In the passage on alumni reunions below, rewrite everything from "In the following" down to "in the 1920s.", changing "elephants" to "camels".

TEXT UNDER STUDY:
Segment Open
In the following decades, classes began experimenting with elaborate and exciting ideas for Alumni Day ranging from renting elephants for a parade, to talent contests. As a result, alumni attendance began to increase each year, reaching over 500 in the 1920s.

By the 1960s, class reunions proved to be such a success that WAA extended Alumni Day to a full weekend, moving the celebration from June to May so that alumni would have an opportunity to return to their alma mater when school was still in session. Alumni took part in boat races, baseball games and track meets, fancy dinner banquets and live singing performances during the 1960s and 70s Alumni Weekend events.

Class of 1875: 35th Reunion (1910)

Class of 1875, pictured in front of University Hall

"1875: A Retrospect"
Segment Closed
RECORD EXTRACTS:
Segment Open
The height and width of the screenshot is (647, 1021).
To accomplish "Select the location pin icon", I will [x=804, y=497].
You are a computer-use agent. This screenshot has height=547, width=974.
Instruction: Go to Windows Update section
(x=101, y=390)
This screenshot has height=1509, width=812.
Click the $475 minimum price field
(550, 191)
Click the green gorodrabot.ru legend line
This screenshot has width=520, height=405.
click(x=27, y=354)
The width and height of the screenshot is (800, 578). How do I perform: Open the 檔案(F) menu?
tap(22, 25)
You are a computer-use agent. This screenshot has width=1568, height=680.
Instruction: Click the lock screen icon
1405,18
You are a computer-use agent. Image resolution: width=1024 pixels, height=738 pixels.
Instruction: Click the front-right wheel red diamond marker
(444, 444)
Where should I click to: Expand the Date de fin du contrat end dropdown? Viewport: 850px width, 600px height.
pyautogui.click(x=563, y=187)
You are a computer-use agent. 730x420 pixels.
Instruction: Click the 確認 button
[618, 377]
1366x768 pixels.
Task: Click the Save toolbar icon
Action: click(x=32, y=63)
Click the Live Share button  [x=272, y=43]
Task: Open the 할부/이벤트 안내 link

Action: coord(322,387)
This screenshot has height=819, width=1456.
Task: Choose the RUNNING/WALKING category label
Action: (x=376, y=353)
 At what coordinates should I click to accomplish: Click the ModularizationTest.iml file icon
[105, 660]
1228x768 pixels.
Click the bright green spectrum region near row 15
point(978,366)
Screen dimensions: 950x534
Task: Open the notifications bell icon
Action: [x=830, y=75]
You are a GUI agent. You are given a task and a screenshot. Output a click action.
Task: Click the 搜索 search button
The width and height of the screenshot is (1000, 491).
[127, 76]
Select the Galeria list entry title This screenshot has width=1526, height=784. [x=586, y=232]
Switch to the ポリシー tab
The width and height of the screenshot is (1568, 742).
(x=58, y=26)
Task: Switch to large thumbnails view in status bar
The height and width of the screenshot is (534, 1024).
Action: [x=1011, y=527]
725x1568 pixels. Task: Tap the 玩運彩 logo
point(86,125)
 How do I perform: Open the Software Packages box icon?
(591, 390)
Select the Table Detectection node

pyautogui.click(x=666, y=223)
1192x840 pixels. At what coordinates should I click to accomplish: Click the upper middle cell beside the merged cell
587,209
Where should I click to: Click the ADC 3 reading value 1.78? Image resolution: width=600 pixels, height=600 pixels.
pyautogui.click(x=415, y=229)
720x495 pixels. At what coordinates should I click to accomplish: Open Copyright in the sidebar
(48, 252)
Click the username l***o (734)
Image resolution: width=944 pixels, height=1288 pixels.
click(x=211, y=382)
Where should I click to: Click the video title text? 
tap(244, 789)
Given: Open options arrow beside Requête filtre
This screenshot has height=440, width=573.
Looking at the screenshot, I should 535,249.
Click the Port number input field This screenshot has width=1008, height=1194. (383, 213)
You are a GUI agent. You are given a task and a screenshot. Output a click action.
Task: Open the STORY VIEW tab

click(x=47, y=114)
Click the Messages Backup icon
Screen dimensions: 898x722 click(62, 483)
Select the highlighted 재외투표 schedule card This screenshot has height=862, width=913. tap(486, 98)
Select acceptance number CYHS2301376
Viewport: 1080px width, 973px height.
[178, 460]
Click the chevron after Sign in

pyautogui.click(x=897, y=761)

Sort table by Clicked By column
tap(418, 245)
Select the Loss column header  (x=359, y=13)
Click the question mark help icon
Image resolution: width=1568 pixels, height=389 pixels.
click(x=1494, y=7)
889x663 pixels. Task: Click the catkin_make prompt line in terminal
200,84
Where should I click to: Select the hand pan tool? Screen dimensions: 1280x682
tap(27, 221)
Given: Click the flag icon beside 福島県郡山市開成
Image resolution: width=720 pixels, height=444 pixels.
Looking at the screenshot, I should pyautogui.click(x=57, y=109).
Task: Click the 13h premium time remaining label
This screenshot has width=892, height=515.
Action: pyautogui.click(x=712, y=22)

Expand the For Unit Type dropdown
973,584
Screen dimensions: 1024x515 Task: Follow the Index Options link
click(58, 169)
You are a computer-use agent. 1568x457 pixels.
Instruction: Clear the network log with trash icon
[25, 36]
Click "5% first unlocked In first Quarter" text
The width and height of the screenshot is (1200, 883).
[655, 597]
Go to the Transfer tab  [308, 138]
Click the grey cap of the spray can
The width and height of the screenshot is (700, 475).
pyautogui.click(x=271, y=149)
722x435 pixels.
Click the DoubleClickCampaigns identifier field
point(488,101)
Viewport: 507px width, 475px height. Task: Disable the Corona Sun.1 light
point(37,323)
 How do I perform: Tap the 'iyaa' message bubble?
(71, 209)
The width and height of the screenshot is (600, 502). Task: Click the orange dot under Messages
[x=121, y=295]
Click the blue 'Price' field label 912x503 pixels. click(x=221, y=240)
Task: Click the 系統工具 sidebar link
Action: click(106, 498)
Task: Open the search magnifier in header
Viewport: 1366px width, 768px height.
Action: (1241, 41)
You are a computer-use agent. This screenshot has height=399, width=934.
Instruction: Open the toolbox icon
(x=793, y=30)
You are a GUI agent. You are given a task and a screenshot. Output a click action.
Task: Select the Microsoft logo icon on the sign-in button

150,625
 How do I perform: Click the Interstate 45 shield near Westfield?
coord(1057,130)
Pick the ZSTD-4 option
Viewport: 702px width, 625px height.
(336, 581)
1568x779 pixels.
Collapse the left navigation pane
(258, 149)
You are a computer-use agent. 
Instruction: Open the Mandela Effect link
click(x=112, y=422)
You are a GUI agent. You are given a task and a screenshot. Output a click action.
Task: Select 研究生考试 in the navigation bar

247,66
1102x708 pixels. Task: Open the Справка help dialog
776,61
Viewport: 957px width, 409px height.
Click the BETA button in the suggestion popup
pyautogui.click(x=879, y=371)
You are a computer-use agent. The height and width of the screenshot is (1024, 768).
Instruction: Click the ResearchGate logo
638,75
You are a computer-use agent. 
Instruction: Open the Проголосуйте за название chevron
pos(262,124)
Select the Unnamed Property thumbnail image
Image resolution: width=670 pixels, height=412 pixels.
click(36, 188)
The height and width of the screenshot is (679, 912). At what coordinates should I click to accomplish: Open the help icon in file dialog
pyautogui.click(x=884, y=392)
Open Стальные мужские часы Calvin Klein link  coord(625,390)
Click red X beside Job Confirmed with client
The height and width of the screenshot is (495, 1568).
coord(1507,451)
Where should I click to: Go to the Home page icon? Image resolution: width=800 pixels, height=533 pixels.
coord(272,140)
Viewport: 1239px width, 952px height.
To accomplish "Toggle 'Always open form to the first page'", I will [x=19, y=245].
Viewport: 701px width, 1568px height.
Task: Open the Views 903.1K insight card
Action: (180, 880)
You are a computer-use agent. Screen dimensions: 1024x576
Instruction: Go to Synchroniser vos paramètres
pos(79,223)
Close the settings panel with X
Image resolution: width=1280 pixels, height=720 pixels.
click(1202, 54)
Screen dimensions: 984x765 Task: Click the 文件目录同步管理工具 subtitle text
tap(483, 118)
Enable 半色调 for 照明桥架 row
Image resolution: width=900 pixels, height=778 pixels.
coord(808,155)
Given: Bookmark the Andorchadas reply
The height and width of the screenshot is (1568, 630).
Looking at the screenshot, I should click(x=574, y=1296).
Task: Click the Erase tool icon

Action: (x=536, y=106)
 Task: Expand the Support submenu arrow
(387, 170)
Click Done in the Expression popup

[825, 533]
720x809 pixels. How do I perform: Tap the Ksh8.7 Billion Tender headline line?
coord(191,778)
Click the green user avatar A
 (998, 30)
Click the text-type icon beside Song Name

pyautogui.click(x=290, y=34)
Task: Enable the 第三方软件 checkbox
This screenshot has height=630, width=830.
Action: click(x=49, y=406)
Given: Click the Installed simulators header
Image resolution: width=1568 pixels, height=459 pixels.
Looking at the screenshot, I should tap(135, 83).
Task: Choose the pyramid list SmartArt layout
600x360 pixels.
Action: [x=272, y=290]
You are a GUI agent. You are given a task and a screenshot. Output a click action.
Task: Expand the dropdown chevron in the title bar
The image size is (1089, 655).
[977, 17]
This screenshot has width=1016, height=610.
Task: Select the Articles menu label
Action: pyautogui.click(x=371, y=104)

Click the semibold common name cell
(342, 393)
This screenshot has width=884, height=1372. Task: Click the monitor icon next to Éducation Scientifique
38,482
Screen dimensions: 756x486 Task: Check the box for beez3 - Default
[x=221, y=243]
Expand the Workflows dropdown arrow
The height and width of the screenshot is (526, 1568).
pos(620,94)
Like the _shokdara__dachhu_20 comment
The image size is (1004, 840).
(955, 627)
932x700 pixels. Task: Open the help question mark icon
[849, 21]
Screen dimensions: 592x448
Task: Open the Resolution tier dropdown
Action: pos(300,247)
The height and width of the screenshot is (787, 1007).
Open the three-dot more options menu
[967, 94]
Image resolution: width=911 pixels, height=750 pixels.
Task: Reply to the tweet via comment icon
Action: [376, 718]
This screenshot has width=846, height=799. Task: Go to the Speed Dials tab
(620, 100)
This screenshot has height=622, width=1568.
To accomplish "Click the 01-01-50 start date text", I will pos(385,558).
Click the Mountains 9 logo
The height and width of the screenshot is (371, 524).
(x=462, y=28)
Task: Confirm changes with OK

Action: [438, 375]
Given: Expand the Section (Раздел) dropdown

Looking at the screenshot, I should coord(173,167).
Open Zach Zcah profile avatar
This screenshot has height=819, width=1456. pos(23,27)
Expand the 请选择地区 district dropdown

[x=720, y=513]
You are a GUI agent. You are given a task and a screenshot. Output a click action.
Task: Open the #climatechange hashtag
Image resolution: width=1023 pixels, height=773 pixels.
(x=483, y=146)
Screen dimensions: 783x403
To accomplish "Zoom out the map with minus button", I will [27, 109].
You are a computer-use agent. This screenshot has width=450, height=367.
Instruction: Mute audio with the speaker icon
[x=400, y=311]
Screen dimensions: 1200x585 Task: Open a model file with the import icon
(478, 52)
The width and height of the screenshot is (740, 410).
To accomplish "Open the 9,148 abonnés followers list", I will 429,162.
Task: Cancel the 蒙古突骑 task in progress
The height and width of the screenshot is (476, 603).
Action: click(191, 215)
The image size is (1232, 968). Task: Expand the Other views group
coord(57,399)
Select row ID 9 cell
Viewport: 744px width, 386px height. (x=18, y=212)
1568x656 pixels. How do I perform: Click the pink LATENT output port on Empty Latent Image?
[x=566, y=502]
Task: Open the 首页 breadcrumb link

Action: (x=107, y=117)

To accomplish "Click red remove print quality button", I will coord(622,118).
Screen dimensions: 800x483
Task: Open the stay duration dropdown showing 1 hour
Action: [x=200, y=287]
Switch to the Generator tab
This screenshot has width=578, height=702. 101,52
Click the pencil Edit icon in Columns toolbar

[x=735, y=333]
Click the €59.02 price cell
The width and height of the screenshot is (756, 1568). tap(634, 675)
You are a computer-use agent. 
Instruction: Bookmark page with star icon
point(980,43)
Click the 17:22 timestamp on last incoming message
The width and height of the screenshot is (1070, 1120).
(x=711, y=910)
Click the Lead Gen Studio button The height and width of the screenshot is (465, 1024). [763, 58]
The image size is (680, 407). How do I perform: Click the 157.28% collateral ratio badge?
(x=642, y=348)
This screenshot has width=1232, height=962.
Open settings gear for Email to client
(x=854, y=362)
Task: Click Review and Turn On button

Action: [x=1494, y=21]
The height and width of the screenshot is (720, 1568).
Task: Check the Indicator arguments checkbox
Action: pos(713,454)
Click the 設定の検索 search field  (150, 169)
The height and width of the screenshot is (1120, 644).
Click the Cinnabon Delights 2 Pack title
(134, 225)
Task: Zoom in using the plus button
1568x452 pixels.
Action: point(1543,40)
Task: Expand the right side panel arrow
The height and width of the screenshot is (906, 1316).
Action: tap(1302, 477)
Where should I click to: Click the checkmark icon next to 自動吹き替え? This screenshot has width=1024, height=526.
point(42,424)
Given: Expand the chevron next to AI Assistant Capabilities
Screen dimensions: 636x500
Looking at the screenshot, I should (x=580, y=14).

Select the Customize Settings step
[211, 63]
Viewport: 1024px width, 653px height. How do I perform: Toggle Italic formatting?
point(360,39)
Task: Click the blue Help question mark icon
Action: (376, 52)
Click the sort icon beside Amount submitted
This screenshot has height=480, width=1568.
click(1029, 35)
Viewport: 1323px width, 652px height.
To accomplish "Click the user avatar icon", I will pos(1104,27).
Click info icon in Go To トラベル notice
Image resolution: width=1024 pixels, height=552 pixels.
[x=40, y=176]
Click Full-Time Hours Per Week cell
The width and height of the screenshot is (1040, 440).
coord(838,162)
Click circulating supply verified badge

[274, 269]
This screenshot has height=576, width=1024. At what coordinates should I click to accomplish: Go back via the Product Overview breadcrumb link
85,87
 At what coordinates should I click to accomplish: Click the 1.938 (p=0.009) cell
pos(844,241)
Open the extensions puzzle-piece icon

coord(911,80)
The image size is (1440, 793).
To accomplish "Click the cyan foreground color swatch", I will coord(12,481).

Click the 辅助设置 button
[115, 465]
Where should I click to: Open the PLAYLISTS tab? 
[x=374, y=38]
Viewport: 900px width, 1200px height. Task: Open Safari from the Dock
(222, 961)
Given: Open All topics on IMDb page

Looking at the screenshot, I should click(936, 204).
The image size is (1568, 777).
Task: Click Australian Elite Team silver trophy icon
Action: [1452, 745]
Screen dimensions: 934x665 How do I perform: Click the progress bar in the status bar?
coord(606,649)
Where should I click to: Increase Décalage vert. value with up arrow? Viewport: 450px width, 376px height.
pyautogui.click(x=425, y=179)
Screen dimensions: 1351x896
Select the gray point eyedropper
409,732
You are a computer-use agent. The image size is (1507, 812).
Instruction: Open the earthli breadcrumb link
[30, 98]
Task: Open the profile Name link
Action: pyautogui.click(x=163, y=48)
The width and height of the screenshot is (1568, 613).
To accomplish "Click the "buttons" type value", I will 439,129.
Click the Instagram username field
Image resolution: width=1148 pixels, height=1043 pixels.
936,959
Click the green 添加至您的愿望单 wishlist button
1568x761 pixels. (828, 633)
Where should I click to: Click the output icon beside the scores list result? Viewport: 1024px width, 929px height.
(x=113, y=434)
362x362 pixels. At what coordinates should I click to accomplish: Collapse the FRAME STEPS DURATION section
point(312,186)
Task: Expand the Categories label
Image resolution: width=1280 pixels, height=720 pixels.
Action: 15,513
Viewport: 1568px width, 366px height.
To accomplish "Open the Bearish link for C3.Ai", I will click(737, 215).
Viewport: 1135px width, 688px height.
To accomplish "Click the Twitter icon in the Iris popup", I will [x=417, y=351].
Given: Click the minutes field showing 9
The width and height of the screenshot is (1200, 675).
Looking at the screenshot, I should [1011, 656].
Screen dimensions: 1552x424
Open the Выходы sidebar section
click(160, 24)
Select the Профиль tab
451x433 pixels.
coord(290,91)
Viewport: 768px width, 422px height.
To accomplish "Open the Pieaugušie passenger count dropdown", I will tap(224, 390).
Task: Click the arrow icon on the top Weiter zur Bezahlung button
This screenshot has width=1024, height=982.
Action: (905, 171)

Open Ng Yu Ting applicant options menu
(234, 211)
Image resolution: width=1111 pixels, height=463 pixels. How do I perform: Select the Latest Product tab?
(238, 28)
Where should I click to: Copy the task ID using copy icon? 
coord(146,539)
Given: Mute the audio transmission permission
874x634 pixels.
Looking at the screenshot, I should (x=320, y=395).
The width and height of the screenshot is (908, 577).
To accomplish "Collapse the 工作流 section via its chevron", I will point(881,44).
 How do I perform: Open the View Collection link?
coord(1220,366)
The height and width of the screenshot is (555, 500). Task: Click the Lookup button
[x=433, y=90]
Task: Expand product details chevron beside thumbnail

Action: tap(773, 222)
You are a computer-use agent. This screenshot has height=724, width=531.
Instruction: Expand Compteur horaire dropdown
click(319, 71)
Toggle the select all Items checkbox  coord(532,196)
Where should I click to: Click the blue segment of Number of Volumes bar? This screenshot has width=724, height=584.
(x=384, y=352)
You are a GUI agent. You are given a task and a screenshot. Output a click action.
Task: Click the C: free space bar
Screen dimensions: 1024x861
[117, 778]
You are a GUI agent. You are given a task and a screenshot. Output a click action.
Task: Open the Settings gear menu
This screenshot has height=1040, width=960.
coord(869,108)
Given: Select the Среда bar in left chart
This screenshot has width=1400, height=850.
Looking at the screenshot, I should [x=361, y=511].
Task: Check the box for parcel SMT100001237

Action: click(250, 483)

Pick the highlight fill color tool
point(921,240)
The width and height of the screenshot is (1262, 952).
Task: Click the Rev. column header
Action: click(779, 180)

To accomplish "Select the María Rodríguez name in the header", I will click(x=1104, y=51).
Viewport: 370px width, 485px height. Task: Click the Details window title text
Segment Closed
SOLUTION TO THE PROBLEM:
In the following decades, classes began experimenting with elaborate and exciting ideas for Alumni Day ranging from renting camels for a parade, to talent contests. As a result, alumni attendance began to increase each year, reaching over 500 in the 1920s.